(Beginning of Input records)

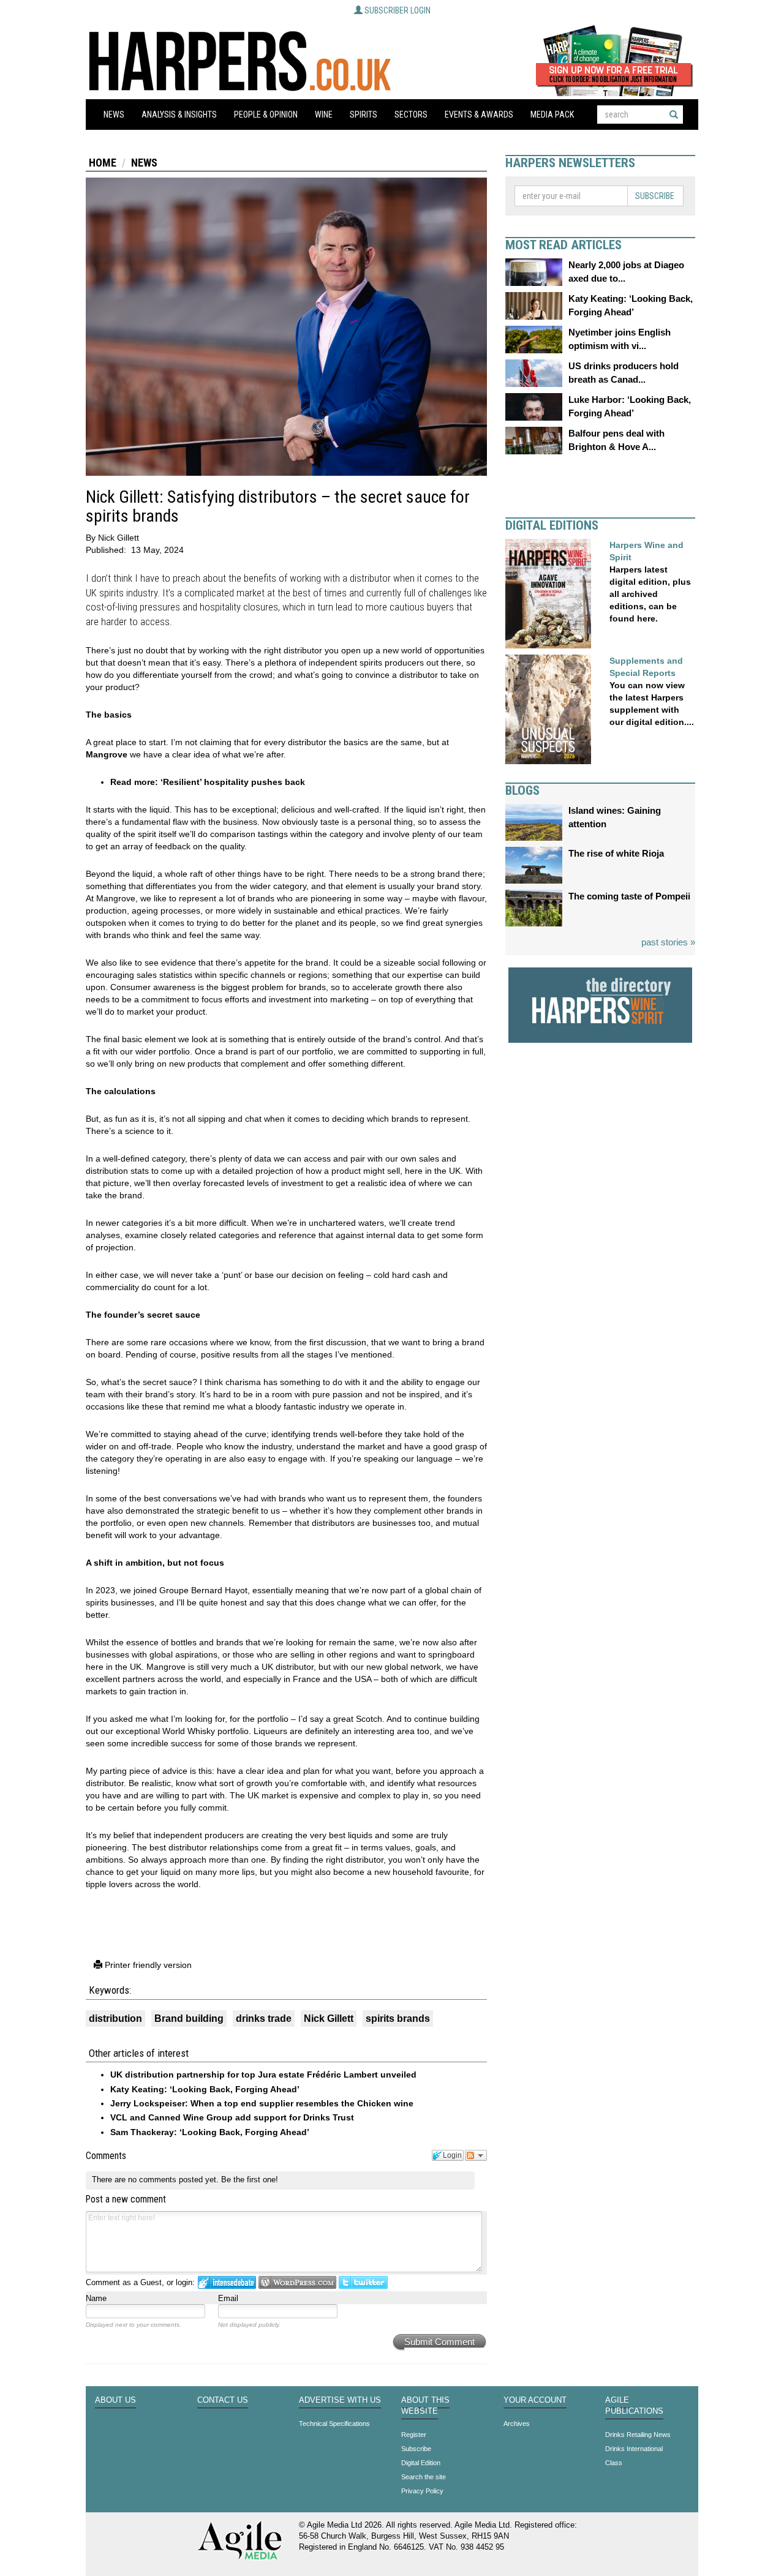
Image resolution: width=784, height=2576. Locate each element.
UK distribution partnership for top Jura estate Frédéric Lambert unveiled (263, 2074)
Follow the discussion (476, 2155)
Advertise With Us (340, 2400)
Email (228, 2298)
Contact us (222, 2400)
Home (102, 162)
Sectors (411, 114)
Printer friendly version (147, 1965)
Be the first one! (249, 2179)
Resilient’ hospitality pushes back (234, 782)
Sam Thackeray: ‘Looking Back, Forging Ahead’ (209, 2132)
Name (96, 2298)
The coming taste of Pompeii (629, 896)
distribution (115, 2018)
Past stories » (668, 942)
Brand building (189, 2018)
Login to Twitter (363, 2282)
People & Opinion (266, 114)
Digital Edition (420, 2462)
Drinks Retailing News (638, 2434)
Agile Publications (634, 2406)
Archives (516, 2423)
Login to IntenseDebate (227, 2282)
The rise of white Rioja (616, 853)
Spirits (363, 114)
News (114, 114)
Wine (324, 114)
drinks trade (264, 2018)
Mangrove (106, 754)
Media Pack (552, 114)
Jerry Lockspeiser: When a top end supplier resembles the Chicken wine (261, 2103)
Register (413, 2434)
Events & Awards (479, 114)
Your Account (535, 2400)
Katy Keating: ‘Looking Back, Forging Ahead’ (205, 2089)
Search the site (423, 2476)
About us (115, 2400)
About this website (425, 2406)
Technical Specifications (334, 2423)
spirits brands (398, 2018)
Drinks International (634, 2448)
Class (613, 2462)
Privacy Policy (422, 2491)
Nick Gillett (328, 2018)
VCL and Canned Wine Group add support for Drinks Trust (232, 2117)
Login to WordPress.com (297, 2282)
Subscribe (654, 196)
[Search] (674, 114)
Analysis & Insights (179, 114)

(End of Input records)

**What is required:** In the answer, the entries must appear exactly as above, without the images.

**Result of this exercise:**
Image resolution: width=784, height=2576. Locate each element.
UK distribution partnership for top Jura estate Frédéric Lambert unveiled (263, 2074)
Follow the discussion (476, 2155)
Advertise With Us (340, 2400)
Email (228, 2298)
Contact us (222, 2400)
Home (102, 162)
Sectors (411, 114)
Printer friendly version (147, 1965)
Be the first one! (249, 2179)
Resilient’ hospitality pushes back (234, 782)
Sam Thackeray: ‘Looking Back, Forging Ahead’ (209, 2132)
Name (96, 2298)
The coming taste of Pompeii (629, 896)
distribution (115, 2018)
Past stories » (668, 942)
Brand building (189, 2018)
Login to Twitter (363, 2282)
People & Opinion (266, 114)
Digital Edition (420, 2462)
Drinks Retailing News (638, 2434)
Agile Publications (634, 2406)
Archives (516, 2423)
Login to IntenseDebate (227, 2282)
The rise of white Rioja (616, 853)
Spirits (363, 114)
News (114, 114)
Wine (324, 114)
drinks trade (264, 2018)
Mangrove (106, 754)
Media Pack (552, 114)
Jerry Lockspeiser: When a top end supplier resembles the Chicken wine (261, 2103)
Register (413, 2434)
Events & Awards (479, 114)
Your Account (535, 2400)
Katy Keating: ‘Looking Back, Forging Ahead’ (205, 2089)
Search the site (423, 2476)
About us (115, 2400)
About this website (425, 2406)
Technical Specifications (334, 2423)
spirits brands (398, 2018)
Drinks International (634, 2448)
Class (613, 2462)
Privacy Policy (422, 2491)
Nick Gillett (328, 2018)
VCL and Canned Wine Group add support for Drinks Trust (232, 2117)
Login to WordPress.com (297, 2282)
Subscribe (654, 196)
[Search] (674, 114)
Analysis & Insights (179, 114)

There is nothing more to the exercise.